Pointing records for text and elements
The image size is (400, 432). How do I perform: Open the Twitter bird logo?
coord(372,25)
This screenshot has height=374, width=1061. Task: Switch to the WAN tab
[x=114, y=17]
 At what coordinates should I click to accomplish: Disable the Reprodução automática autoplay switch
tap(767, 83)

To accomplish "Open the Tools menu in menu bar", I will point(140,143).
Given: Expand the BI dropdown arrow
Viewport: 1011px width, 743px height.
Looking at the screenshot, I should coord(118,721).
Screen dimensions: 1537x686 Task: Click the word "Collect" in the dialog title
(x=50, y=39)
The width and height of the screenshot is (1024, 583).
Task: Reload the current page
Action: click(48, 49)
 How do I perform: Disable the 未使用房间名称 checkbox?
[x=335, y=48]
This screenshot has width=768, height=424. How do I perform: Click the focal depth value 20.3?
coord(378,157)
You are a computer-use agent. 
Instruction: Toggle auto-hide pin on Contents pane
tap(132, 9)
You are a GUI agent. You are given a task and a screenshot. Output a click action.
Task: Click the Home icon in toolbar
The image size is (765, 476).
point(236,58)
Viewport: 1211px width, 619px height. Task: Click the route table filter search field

WHAT TO WORK ON
Locate each line in the items above that contains the word "Disable" and copy those lines.

WRITTEN RESPONSE
 At what coordinates should I click to accomplish: Disable the Reprodução automática autoplay switch
 How do I perform: Disable the 未使用房间名称 checkbox?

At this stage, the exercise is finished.